Anggorodi (1995) menyatakan bahwa penyusunan ransum harus disesuaikan dengan umur dan kebutuhan ternak tersebut. Hal ini bertujuan untuk mengefisiensikan penggunaan ransum pada ternak. Ternak puyuh pada dasarnya membutuhkan sejumlah nutrisi yang lengkap untuk kelangsungan hidup, pertumbuhan, dan berproduksi. Menurut North dan Bell (1990), pakan pada unggas diperlukan untuk empat alasan, yaitu untuk body maintenance, pertumbuhan, pertumbuhan bulu, dan produksi telur. Nutrisi yang lengkap terdiri dari berbagai macam material kimiawi yang dapat digolongkan ke dalam enam kelas, yaitu karbohidrat dan lemak sebagai sumber energi, protein sebagai sumber asam amino, vitamin-vitamin, mineral, dan air (Rasyaf, 1991).

Kebutuhan protein yang terbaik untuk ransum puyuh layer memiliki kandungan sebesar 17-20% (Permentan, 2008). Protein berguna bagi unggas yang sedang bertumbuh dan berproduksi, sehingga jumlah protein yang cukup dan berkualitas sangat penting untuk unggas petelur. Protein digunakan pada masa pertumbuhan untuk menyusun jaringan tubuh, yaitu membentuk otot, kuku, sel darah, dan tulang tetapi pada masa bertelur protein tidak lagi digunakan untuk menyusun jaringan tubuh tetapi lebih digunakan untuk materi penyusun telur dan sperma (NRC, 1994). Rasyaf (1991) lebih lanjut menjelaskan bahwa unggas juga sangat memerlukan energi untuk menjaga temperatur tubuh, untuk menggerakkan organ tubuh, dan masih banyak lagi fungsi energi lainnya.

Asam Lemak Omega-3

Menurut Montgomery et al. (1993), asam lemak omega-3 adalah asam lemak tidak jenuh yang memiliki ikatan rangkap pada rantai atom karbonnya, sehingga

asam lemak omega-3 disebut juga asam lemak rantai panjang. Asam lemak omega-3 memiliki turunan, yaitu asam lemak EPA dan DHA yang berfungsi mencegah pengerasan pembuluh darah, mengurangi rangsangan penggumpalan darah, dan dapat meningkatkan daya intelegensi manusia (Simopoulos, 1989). Penelitian yang dilakukan oleh Leskanich dan Noble (1997) pada telur ayam omega-3 untuk konsumsi manusia menunjukkan kemampuan menjaga kadar kolesterol dalam plasma darah dan mengurangi kadar trigliserida.

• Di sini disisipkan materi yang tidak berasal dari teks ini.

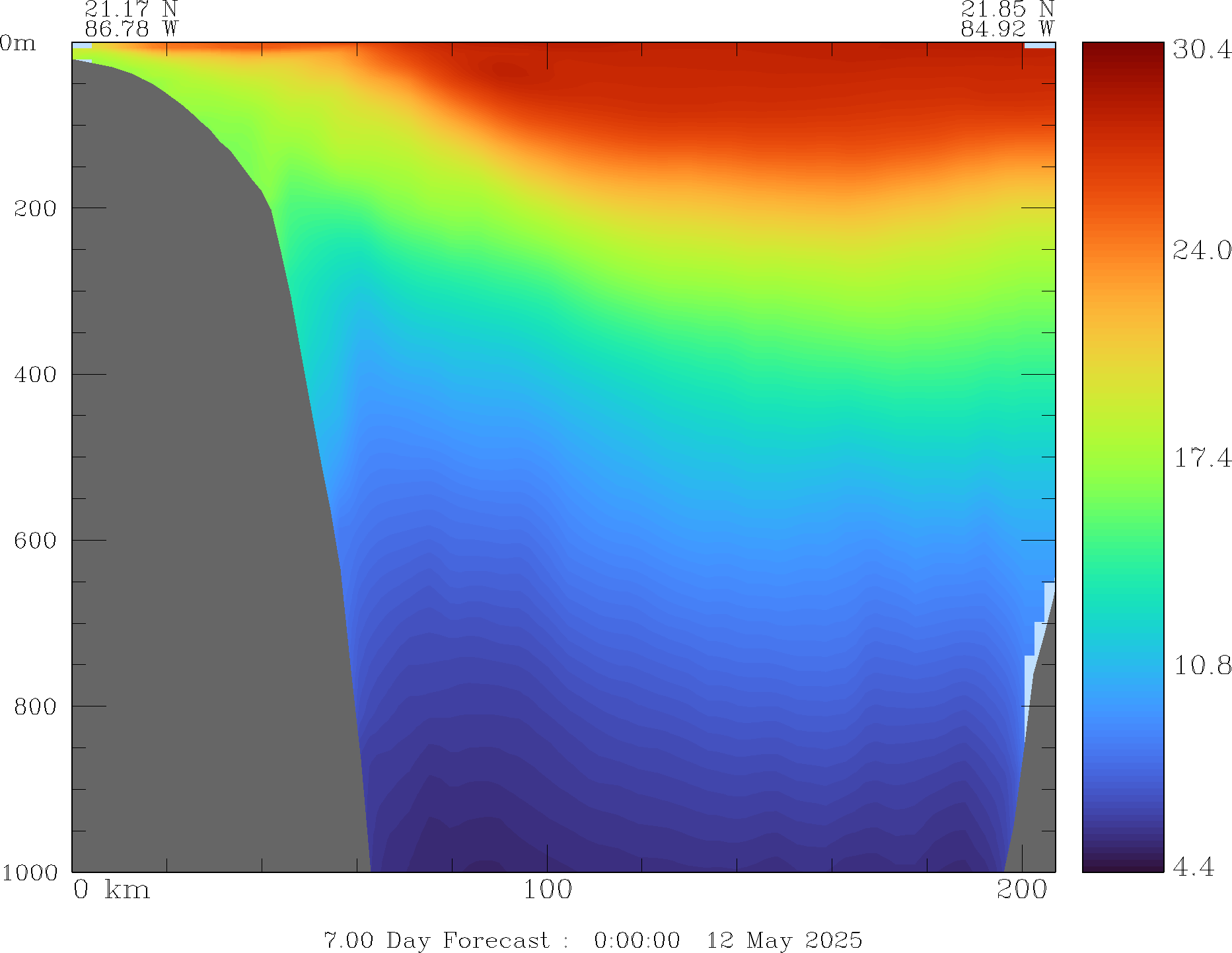
Task: Click the 21.17 N 86.78 W start coordinate
Action: pos(131,19)
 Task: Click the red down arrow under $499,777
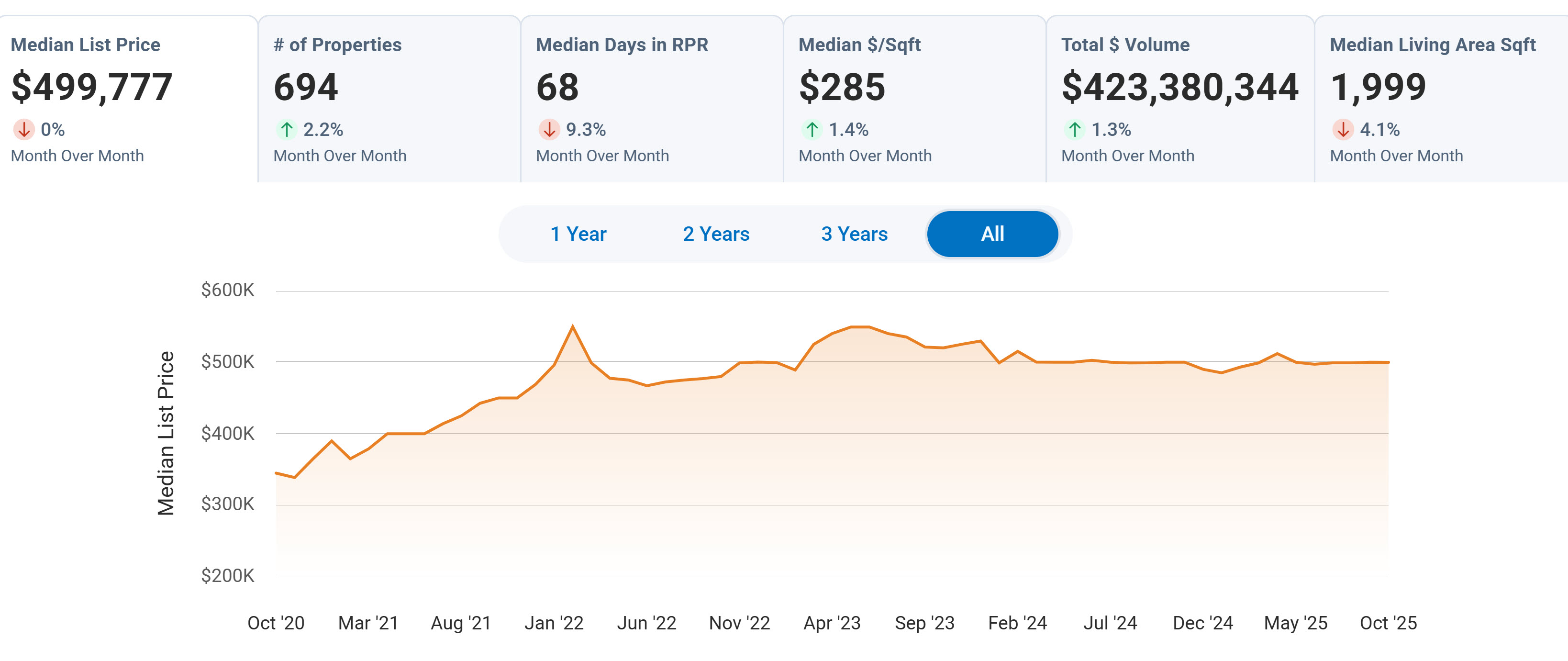point(24,130)
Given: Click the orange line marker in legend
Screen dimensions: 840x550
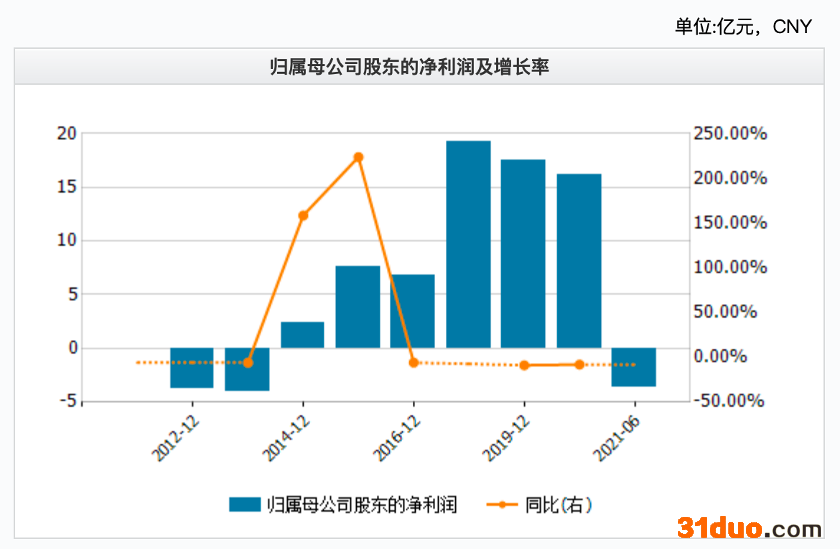Looking at the screenshot, I should coord(502,505).
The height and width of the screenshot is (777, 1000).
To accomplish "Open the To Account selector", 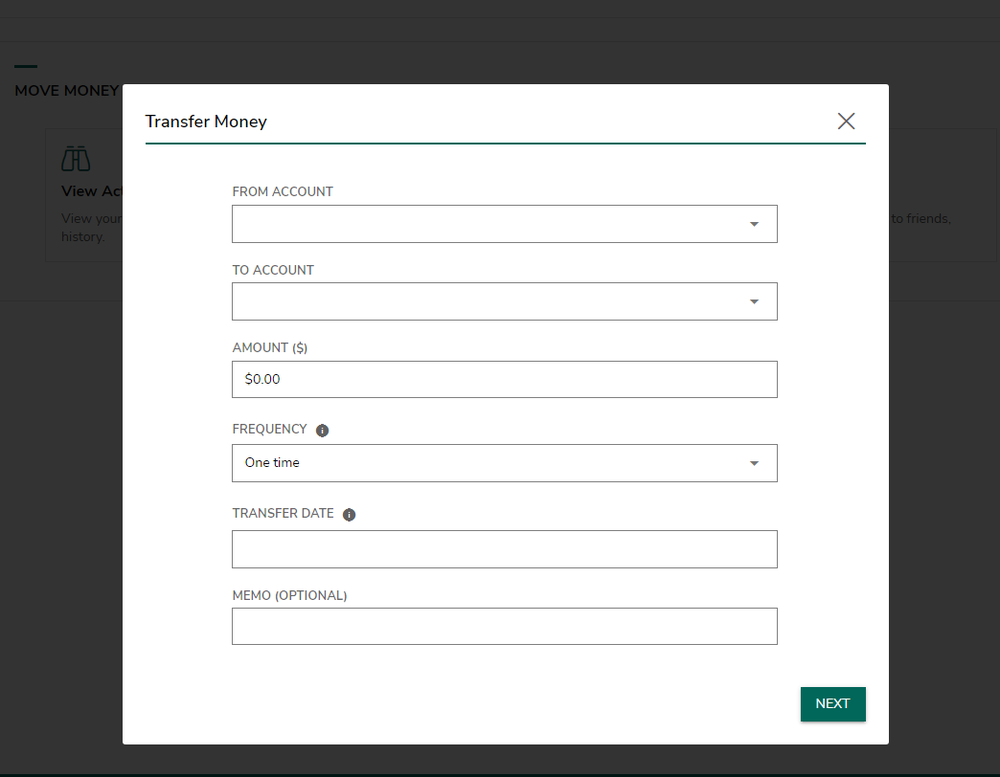I will 505,301.
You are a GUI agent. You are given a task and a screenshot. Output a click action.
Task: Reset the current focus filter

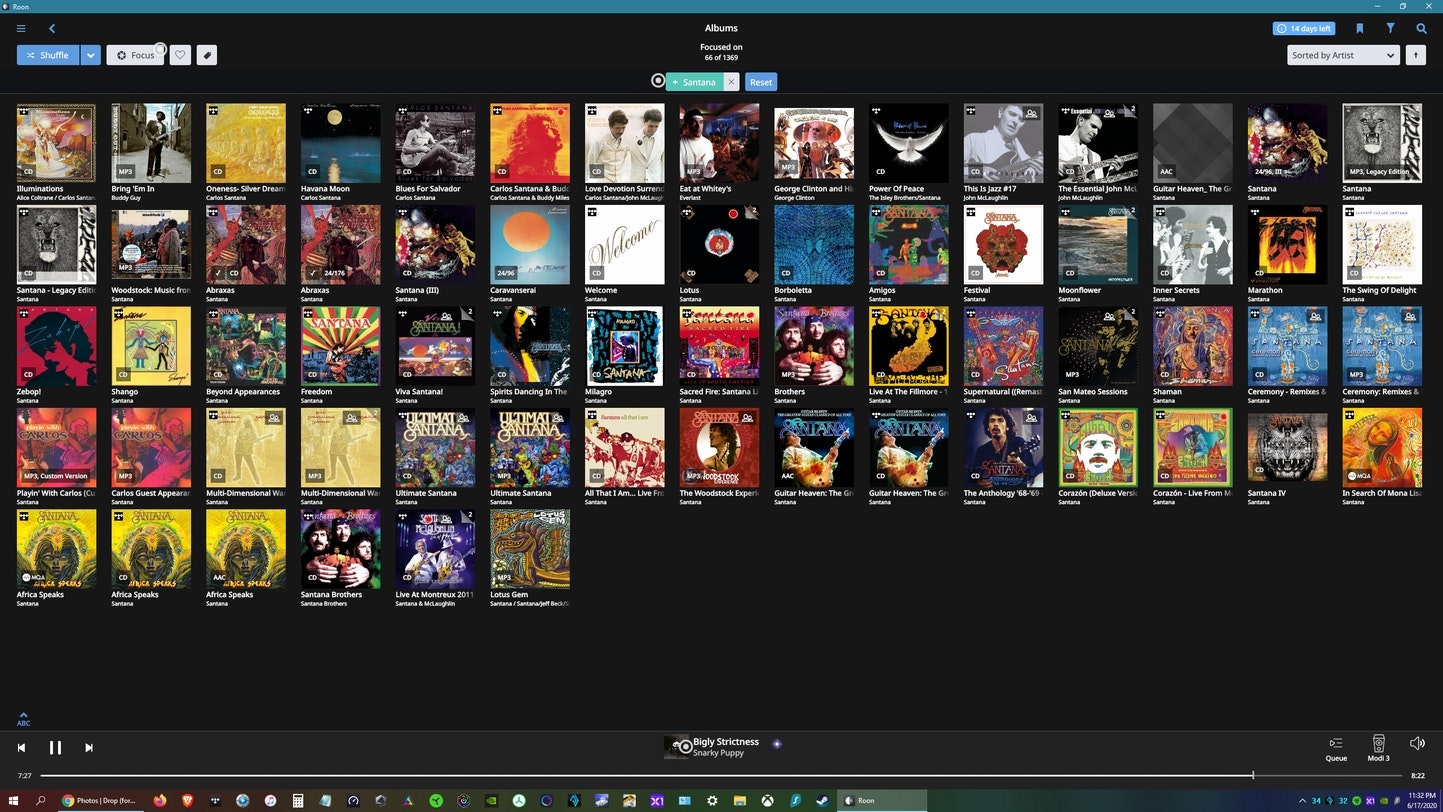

Asam lemak omega-3 dapat diperoleh dari hasil ekstraksi limbah industri pengalengan ikan Lemuru (Sardinella longiceps) (Cahyanto et al., 1997). Minyak ikan Lemuru merupakan limbah atau hasil samping dari proses pengalengan maupun penepungan ikan Lemuru. Proses pengalengan ikan Lemuru memperoleh rendeman berupa minyak sebesar 5% dan dari proses penepungan sebesar 10%. Pengalengan satu ton ikan Lemuru akan diperoleh 50 kg limbah berupa minyak ikan dan selanjutnya dari satu ton bahan mentah sisa-sisa penepungan akan diperoleh kurang lebih 100 kg hasil samping berupa minyak ikan Lemuru (Setiabudi, 1990 dan Murdinah, 2008).

Rusmana (2008) menyatakan bahwa minyak ikan Lemuru kaya akan asam lemak tak jenuh ganda berupa eicosa pentaenoic acid (EPA) dan docosa pentaenoic acid (DHA) dan memiliki rantai karbon lebih dari 20 (Hardoko, 1998). Penelitian terdahulu pada telur ayam yang dilakukan oleh Marshall et al. (1994) menunjukkan adanya peningkatan kandungan asam lemak omega-3 dalam kuning telur yang dihasilkan, khususnya α-Linolenat, EPA, dan DHA. Kandungan asam lemak EPA, DHA, dan omega-3 yang ada pada minyak ikan Lemuru tersaji dalam Tabel 4.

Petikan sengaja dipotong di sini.